▶ Data supplied:
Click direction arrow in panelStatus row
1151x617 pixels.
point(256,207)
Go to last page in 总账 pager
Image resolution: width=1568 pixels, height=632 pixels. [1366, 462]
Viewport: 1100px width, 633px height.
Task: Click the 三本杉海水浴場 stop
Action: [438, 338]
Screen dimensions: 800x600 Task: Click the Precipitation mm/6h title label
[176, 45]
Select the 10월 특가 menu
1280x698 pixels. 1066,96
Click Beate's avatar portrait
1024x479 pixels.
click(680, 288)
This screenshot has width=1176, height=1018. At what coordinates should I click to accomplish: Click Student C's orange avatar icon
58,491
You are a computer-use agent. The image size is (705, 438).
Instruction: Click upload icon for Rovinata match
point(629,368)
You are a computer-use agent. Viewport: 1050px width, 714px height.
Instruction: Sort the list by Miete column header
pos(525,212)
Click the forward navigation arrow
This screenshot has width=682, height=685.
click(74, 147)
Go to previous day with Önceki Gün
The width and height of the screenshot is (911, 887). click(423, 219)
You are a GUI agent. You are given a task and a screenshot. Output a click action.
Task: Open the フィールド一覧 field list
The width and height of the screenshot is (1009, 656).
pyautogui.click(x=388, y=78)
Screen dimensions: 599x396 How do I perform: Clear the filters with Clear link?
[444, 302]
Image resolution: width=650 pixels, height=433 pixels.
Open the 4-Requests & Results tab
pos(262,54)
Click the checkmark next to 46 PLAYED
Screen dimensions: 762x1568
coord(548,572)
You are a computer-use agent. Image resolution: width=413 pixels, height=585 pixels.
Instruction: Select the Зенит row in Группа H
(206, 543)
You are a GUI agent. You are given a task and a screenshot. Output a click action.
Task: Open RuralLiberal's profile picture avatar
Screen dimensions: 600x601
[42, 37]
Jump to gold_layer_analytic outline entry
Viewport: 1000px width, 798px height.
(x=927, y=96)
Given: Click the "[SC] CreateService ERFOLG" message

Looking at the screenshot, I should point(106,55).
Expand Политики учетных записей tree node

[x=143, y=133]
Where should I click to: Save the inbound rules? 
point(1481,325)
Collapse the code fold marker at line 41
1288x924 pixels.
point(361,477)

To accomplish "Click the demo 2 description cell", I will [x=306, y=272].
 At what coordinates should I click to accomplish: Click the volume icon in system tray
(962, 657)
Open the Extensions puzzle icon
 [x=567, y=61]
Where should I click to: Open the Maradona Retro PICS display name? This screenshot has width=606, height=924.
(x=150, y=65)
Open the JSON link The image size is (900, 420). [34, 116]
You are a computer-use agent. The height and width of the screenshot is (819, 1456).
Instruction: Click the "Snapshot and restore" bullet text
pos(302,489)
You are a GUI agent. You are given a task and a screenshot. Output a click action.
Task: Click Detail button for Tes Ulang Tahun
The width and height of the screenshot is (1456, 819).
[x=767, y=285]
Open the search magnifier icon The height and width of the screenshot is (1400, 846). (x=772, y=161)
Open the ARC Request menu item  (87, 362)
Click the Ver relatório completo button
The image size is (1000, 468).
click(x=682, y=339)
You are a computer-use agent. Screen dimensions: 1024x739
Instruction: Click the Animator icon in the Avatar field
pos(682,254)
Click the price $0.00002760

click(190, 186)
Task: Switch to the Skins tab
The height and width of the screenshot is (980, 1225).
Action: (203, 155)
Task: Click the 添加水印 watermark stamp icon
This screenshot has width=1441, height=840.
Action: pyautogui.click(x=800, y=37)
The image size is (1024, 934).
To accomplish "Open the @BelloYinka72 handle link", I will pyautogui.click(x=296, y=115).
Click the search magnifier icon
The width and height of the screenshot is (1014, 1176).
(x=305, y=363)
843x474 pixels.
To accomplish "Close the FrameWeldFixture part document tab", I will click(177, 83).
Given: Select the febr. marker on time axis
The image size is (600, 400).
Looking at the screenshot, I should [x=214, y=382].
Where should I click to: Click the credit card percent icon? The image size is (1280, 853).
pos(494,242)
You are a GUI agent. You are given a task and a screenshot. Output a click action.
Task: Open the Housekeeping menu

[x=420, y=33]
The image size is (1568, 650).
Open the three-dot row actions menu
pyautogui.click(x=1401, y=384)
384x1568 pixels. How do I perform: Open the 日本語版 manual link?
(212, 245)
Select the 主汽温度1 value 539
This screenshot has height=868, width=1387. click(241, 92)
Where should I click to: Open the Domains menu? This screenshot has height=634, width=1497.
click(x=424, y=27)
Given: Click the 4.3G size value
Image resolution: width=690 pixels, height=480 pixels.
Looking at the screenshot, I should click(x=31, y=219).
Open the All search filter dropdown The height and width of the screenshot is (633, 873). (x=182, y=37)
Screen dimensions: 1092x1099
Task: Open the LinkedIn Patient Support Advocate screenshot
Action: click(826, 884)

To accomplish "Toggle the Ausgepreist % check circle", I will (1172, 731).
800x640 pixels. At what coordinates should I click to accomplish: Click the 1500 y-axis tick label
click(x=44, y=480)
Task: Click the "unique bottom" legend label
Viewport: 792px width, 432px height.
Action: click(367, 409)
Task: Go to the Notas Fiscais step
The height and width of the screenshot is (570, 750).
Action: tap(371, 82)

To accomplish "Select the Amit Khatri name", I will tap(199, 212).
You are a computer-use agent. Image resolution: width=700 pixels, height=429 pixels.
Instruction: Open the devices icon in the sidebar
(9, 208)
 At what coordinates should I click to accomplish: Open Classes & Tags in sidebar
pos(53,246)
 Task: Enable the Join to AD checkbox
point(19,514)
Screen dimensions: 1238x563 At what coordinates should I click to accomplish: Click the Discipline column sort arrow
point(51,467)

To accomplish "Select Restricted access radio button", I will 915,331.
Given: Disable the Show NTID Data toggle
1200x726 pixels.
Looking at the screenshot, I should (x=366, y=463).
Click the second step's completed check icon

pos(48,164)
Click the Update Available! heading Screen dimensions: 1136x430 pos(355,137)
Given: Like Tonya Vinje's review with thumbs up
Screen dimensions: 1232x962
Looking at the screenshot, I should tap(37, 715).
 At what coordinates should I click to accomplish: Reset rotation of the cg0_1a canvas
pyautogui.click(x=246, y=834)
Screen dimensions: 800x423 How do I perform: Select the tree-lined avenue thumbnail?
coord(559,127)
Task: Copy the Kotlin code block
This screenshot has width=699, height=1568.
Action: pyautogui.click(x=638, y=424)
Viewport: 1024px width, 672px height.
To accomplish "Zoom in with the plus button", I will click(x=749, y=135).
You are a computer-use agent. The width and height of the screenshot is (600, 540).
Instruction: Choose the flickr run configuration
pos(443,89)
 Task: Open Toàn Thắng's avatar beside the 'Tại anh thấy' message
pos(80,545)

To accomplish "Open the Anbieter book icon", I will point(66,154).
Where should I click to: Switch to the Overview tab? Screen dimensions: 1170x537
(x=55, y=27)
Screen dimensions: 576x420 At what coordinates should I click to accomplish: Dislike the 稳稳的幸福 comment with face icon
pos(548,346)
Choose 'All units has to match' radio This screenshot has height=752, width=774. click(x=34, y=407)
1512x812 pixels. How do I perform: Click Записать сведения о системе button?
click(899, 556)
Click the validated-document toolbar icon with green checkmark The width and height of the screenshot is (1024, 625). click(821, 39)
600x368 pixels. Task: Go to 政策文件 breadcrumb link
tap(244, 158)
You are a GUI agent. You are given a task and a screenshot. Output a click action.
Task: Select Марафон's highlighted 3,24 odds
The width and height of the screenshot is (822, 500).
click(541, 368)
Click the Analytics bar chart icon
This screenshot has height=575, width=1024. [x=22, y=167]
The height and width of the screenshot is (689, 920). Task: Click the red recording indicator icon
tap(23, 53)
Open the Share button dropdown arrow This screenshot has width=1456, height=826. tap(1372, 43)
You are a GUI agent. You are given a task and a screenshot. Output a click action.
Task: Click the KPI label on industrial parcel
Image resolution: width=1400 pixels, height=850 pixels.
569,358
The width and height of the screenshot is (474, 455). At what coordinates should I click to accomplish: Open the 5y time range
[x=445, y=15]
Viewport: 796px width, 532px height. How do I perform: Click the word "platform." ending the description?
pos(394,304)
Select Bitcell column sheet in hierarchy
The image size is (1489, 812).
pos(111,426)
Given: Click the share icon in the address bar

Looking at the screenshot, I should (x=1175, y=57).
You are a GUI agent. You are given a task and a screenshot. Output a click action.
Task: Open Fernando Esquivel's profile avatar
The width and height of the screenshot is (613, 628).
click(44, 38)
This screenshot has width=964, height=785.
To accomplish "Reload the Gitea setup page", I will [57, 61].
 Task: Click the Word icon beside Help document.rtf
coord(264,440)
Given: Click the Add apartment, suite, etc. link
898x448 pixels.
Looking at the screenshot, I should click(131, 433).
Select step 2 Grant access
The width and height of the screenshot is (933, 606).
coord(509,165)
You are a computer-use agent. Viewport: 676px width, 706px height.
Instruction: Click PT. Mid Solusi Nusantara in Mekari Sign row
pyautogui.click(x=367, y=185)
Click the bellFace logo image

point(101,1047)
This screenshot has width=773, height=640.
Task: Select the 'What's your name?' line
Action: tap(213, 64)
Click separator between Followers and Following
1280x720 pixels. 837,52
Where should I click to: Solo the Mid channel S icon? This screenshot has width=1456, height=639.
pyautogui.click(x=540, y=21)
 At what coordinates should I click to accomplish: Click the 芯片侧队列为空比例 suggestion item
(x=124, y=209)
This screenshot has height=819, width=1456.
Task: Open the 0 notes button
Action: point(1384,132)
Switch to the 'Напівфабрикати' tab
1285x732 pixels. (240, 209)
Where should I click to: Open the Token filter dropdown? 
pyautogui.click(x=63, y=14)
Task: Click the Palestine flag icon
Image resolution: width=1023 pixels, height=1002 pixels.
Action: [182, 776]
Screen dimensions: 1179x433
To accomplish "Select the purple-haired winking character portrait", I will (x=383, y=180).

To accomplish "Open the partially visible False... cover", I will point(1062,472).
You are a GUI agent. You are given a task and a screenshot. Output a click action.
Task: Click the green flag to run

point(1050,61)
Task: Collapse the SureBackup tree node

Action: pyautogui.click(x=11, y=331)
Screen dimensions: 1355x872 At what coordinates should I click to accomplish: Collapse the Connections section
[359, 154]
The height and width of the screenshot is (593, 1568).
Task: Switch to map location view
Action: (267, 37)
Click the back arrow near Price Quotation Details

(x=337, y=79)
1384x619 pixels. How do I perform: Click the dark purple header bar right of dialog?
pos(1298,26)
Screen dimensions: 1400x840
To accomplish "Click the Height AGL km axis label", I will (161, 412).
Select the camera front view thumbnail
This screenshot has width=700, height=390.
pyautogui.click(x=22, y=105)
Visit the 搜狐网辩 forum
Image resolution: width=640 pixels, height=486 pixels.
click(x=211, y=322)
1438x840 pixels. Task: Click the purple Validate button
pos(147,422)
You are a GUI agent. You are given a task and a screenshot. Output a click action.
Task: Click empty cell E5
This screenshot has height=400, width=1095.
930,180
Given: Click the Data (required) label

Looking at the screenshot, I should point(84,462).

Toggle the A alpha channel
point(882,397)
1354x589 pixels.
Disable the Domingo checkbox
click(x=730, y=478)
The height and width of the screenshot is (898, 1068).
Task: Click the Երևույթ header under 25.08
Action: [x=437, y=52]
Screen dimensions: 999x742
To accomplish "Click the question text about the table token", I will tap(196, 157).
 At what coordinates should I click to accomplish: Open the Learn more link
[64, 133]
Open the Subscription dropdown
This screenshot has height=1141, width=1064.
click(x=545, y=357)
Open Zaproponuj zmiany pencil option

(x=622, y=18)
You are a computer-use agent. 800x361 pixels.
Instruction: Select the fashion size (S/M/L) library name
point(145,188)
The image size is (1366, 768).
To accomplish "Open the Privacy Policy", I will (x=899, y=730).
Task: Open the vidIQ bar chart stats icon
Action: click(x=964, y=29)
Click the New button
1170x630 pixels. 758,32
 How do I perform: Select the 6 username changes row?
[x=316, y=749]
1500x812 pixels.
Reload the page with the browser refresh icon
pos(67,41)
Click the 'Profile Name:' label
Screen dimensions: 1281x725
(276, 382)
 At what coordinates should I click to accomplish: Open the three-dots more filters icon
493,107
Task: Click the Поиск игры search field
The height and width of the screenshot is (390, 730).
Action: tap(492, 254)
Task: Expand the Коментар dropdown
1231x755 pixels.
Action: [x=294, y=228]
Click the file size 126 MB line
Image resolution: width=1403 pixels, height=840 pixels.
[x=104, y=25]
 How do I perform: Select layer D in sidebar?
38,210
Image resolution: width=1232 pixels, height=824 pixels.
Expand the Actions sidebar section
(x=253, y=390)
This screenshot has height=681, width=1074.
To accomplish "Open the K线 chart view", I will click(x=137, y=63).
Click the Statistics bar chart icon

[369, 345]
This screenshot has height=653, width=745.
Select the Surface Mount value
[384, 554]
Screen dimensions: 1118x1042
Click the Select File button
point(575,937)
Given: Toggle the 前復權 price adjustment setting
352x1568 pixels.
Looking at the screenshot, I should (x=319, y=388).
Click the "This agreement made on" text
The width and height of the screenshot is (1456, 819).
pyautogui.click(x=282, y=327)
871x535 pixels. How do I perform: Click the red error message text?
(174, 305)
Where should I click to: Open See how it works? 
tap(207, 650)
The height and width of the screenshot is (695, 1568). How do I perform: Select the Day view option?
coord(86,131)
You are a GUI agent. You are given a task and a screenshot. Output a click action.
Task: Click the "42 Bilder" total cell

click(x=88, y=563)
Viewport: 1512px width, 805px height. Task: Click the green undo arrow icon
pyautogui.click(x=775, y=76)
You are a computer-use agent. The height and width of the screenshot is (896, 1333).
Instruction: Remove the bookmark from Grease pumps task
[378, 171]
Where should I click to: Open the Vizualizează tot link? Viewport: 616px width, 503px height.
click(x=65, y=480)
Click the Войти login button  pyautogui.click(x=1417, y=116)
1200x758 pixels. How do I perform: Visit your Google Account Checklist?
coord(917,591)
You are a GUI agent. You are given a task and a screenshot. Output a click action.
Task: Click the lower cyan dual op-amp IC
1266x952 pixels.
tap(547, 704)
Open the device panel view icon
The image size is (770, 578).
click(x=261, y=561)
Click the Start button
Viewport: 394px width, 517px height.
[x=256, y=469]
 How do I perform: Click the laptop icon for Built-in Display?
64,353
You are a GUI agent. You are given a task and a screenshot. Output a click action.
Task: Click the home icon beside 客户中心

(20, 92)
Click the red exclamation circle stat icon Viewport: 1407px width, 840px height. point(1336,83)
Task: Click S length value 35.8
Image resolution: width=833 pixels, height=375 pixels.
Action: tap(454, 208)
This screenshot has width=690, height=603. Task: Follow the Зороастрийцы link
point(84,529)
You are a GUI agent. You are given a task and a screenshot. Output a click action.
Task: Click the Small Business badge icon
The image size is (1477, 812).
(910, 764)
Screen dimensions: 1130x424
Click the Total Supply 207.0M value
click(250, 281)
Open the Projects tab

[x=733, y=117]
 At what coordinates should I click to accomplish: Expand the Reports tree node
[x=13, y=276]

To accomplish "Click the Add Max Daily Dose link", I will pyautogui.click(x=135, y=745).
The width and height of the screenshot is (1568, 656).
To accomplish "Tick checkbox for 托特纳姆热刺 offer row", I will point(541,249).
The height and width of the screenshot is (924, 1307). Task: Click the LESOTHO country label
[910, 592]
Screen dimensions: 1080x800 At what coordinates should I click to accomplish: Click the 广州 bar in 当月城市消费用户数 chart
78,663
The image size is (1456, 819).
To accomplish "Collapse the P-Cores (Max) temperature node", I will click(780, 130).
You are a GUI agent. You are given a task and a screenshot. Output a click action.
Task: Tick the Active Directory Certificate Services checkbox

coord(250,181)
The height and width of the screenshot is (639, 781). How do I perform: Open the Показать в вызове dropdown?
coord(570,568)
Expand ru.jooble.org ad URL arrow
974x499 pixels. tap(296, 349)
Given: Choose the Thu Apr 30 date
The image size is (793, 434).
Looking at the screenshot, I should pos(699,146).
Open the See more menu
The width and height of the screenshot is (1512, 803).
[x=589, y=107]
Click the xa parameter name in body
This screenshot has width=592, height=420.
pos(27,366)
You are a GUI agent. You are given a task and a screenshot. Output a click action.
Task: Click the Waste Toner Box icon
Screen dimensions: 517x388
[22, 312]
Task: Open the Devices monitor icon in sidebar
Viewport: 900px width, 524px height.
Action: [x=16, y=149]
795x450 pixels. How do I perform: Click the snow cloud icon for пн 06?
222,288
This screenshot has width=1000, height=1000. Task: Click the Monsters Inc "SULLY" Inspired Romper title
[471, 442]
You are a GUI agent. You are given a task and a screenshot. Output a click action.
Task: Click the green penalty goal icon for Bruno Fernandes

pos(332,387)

▶ Problem to work on:
Please echo the material above, beginning at the line that contains "Click the Update" and stopping after the line that contains "Action: pyautogui.click(x=638, y=424)", copying each line exactly.

▶ Completed exercise:
Click the Update Available! heading Screen dimensions: 1136x430 pos(355,137)
Given: Like Tonya Vinje's review with thumbs up
Screen dimensions: 1232x962
Looking at the screenshot, I should tap(37, 715).
 At what coordinates should I click to accomplish: Reset rotation of the cg0_1a canvas
pyautogui.click(x=246, y=834)
Screen dimensions: 800x423 How do I perform: Select the tree-lined avenue thumbnail?
coord(559,127)
Task: Copy the Kotlin code block
This screenshot has width=699, height=1568.
Action: pyautogui.click(x=638, y=424)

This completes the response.